* [REQUIRED ACTION]: The full set of records must be printed exactly as given.

* [INFORMATION]:
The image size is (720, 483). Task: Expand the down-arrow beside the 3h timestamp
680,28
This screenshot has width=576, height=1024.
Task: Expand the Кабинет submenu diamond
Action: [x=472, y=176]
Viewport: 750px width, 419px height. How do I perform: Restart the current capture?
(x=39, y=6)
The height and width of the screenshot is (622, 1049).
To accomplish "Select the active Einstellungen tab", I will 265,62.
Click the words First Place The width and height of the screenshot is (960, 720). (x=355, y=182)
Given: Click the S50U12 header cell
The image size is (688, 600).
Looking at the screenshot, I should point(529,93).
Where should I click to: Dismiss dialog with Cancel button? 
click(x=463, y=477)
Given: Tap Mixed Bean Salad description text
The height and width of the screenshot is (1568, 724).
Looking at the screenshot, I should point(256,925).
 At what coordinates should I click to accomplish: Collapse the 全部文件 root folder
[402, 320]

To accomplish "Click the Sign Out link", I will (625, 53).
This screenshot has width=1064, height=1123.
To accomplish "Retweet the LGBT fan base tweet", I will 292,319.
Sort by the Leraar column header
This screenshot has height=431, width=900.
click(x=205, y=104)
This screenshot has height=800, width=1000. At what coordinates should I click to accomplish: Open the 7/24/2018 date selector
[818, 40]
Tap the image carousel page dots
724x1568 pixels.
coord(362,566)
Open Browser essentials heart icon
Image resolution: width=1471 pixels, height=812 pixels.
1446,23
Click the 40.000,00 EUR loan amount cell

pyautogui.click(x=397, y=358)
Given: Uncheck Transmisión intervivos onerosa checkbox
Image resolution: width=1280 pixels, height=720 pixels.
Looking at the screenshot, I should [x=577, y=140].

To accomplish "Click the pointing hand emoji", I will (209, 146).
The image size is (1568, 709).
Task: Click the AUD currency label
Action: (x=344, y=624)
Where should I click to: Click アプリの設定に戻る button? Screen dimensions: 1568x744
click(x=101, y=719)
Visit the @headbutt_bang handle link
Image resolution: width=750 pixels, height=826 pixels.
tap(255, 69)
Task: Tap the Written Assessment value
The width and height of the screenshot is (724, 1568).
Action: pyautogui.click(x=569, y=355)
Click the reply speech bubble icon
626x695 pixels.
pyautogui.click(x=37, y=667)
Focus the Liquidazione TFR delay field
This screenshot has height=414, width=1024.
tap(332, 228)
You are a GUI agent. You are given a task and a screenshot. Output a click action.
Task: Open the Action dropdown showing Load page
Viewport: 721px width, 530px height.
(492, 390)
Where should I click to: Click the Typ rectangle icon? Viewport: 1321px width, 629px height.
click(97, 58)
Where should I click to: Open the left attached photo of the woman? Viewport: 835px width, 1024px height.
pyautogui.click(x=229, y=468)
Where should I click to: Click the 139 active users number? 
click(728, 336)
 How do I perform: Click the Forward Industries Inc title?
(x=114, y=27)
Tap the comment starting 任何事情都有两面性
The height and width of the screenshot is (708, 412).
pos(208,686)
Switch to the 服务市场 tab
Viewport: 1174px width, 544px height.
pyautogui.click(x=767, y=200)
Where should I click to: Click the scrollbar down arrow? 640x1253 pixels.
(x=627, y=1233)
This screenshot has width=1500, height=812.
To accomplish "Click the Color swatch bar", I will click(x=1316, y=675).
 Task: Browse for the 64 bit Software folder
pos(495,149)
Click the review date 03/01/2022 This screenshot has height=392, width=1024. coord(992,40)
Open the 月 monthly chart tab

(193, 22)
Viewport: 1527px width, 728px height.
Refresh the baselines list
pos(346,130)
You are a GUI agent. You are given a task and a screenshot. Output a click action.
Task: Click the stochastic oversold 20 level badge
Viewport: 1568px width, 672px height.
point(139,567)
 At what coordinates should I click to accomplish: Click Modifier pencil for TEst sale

* [REPLY TO THE TASK]:
The image size is (720, 483). Task: Expand the down-arrow beside the 3h timestamp
680,28
This screenshot has width=576, height=1024.
Task: Expand the Кабинет submenu diamond
Action: [x=472, y=176]
Viewport: 750px width, 419px height. How do I perform: Restart the current capture?
(x=39, y=6)
The height and width of the screenshot is (622, 1049).
To accomplish "Select the active Einstellungen tab", I will 265,62.
Click the words First Place The width and height of the screenshot is (960, 720). (x=355, y=182)
Given: Click the S50U12 header cell
The image size is (688, 600).
Looking at the screenshot, I should point(529,93).
Where should I click to: Dismiss dialog with Cancel button? 
click(x=463, y=477)
Given: Tap Mixed Bean Salad description text
The height and width of the screenshot is (1568, 724).
Looking at the screenshot, I should point(256,925).
 At what coordinates should I click to accomplish: Collapse the 全部文件 root folder
[402, 320]

To accomplish "Click the Sign Out link", I will (625, 53).
This screenshot has width=1064, height=1123.
To accomplish "Retweet the LGBT fan base tweet", I will 292,319.
Sort by the Leraar column header
This screenshot has height=431, width=900.
click(x=205, y=104)
This screenshot has height=800, width=1000. At what coordinates should I click to accomplish: Open the 7/24/2018 date selector
[818, 40]
Tap the image carousel page dots
724x1568 pixels.
coord(362,566)
Open Browser essentials heart icon
Image resolution: width=1471 pixels, height=812 pixels.
1446,23
Click the 40.000,00 EUR loan amount cell

pyautogui.click(x=397, y=358)
Given: Uncheck Transmisión intervivos onerosa checkbox
Image resolution: width=1280 pixels, height=720 pixels.
Looking at the screenshot, I should [x=577, y=140].

To accomplish "Click the pointing hand emoji", I will (209, 146).
The image size is (1568, 709).
Task: Click the AUD currency label
Action: (x=344, y=624)
Where should I click to: Click アプリの設定に戻る button? Screen dimensions: 1568x744
click(x=101, y=719)
Visit the @headbutt_bang handle link
Image resolution: width=750 pixels, height=826 pixels.
tap(255, 69)
Task: Tap the Written Assessment value
The width and height of the screenshot is (724, 1568).
Action: pyautogui.click(x=569, y=355)
Click the reply speech bubble icon
626x695 pixels.
pyautogui.click(x=37, y=667)
Focus the Liquidazione TFR delay field
This screenshot has height=414, width=1024.
tap(332, 228)
You are a GUI agent. You are given a task and a screenshot. Output a click action.
Task: Open the Action dropdown showing Load page
Viewport: 721px width, 530px height.
(492, 390)
Where should I click to: Click the Typ rectangle icon? Viewport: 1321px width, 629px height.
click(97, 58)
Where should I click to: Open the left attached photo of the woman? Viewport: 835px width, 1024px height.
pyautogui.click(x=229, y=468)
Where should I click to: Click the 139 active users number? 
click(728, 336)
 How do I perform: Click the Forward Industries Inc title?
(x=114, y=27)
Tap the comment starting 任何事情都有两面性
The height and width of the screenshot is (708, 412).
pos(208,686)
Switch to the 服务市场 tab
Viewport: 1174px width, 544px height.
pyautogui.click(x=767, y=200)
Where should I click to: Click the scrollbar down arrow? 640x1253 pixels.
(x=627, y=1233)
This screenshot has width=1500, height=812.
To accomplish "Click the Color swatch bar", I will click(x=1316, y=675).
 Task: Browse for the 64 bit Software folder
pos(495,149)
Click the review date 03/01/2022 This screenshot has height=392, width=1024. coord(992,40)
Open the 月 monthly chart tab

(193, 22)
Viewport: 1527px width, 728px height.
Refresh the baselines list
pos(346,130)
You are a GUI agent. You are given a task and a screenshot. Output a click action.
Task: Click the stochastic oversold 20 level badge
Viewport: 1568px width, 672px height.
point(139,567)
 At what coordinates should I click to accomplish: Click Modifier pencil for TEst sale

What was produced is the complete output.